Consequently, to assess verification quality and progress, verification teams use a plethora of diverse, industry-standard structural coverage metrics such as line coverage, statement coverage, block coverage, expression coverage, branch/condition coverage and finite state machine (FSM) coverage [1].

However, standard structural coverage metrics measure only control coverage, that is, the degree to which stimuli exercise the RTL code. Control coverage indicates which parts of the code have been exercised and helps to answer the question, “Have I written enough stimuli?”

But when a stimulus has triggered a fault, how do we know whether the fault has been observed by a checker? Observation coverage identifies which parts of the code have been checked and which parts have not, and helps to answer the question, “Have I written enough checks?”

Standard coverage metrics don’t measure observation coverage. Control coverage is necessary, but not sufficient, to ensure observation coverage, but thorough observation coverage analysis is necessary to ensure that there are enough of the right checkers in the right places. (Mutation analysis can mitigate the observation coverage problem, but it is not a complete solution because it requires pre-defined fault models and still relies on simulation.)

Consequently, even if verification has achieved 100-percent control coverage — for example, each line of RTL code has been exercised at least once — it hasn’t necessarily achieved the desired observation coverage, or even any at all. The inability of many MDV approaches to measure observation coverage is thus a serious source of uncertainty.

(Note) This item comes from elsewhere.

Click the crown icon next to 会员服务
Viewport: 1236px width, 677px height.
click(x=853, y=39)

This is why dynamic verification famously suffers from uncertainty about precisely how much of the RTL description has actually been verified and about precisely which parts of the RTL description have yet to be verified. Nonetheless, engineers rely on a mix of these control coverage statistics, together with the variation in bug detection rates over time, to make a “verification done” decision. However, in the absence of any reliable measure of observation coverage, this decision is more judgment call than analytical determination.

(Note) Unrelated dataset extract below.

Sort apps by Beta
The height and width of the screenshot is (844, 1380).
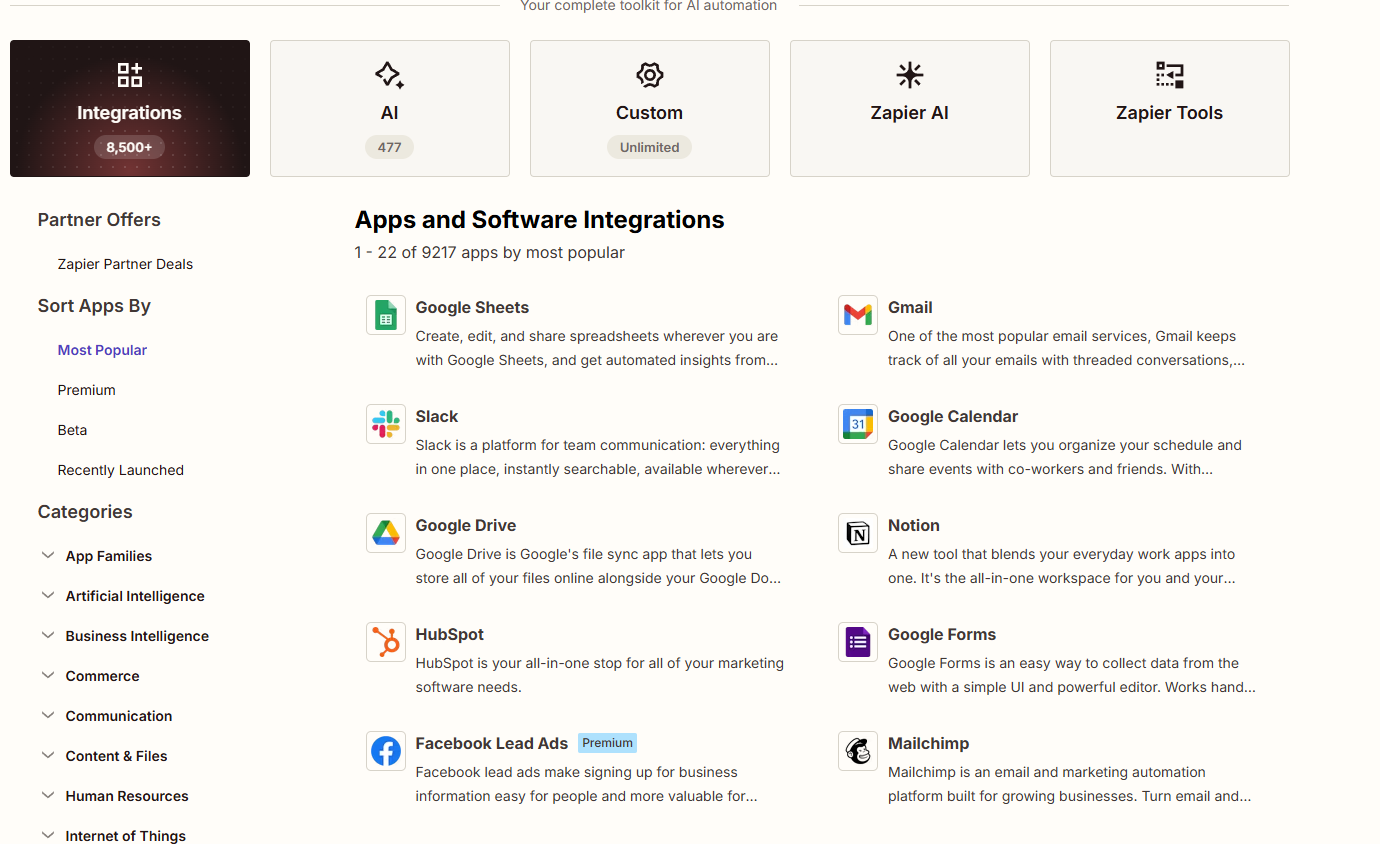[72, 430]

Formal’s historical limitations

Historically, formal methods have played a lesser role in answering the usual questions. Why? After all, the exhaustive nature of formal property analysis should provide good answers to most of them. In particular, formal methods have the potential to verify and measure the degree of both control and observation.

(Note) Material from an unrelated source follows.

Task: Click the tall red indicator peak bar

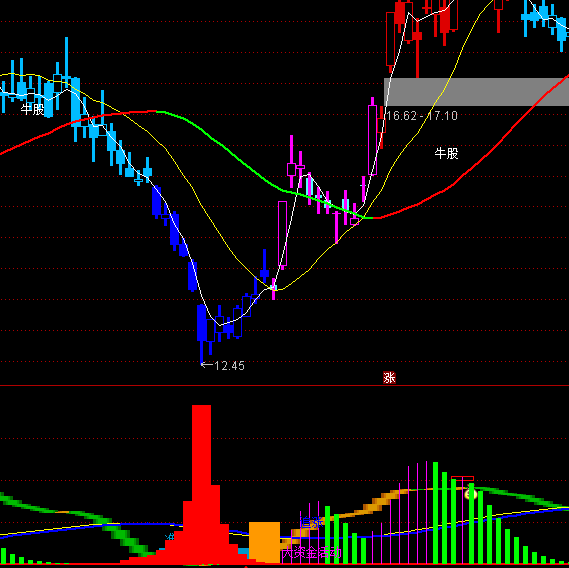Action: [x=201, y=483]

One of the problems was that tool ease-of-use issues and limited capacity made it awkward to apply formal methods to large blocks, and even more difficult than using testbenches to calculate functional coverage. Consequently, formal was limited to the verification of hard-to-reach code, corner cases, and specific domains such as communications protocols. This case-specific use of formally checking assertions can eliminate a great deal of iterative testbench enhancement and refinement. Instead of using directed tests or automatically-generated random tests, and increasing the number of cover properties, we simply write an assertion that expresses the intended design behavior or specifies undesirable behavior. This verification of behavior is independent of whether it is simulated with the assertion or formally verified. Nonetheless, formal’s use as a situational add-on to simulation mitigates IP integration uncertainty only incrementally.

In recent years, though, the capacity of formal technology has been significantly increased, and its ease of use has been improved by, for example, the establishment of standard assertion formats such as SystemVerilog Assertions (SVA).

But to apply formal methods to the verification of entire IP blocks and to answer the usual IP verification questions, formal technology must do much more than simply augment simulation. It must become a comprehensive methodology, capable of whole-block verification, both stand-alone and, where desired, in cooperation with dynamic verification. And, it must transform the “verification done” decision into an analytical decision by verifying and measuring coverage ¬— both control and observation — accurately, consistently, and reliably.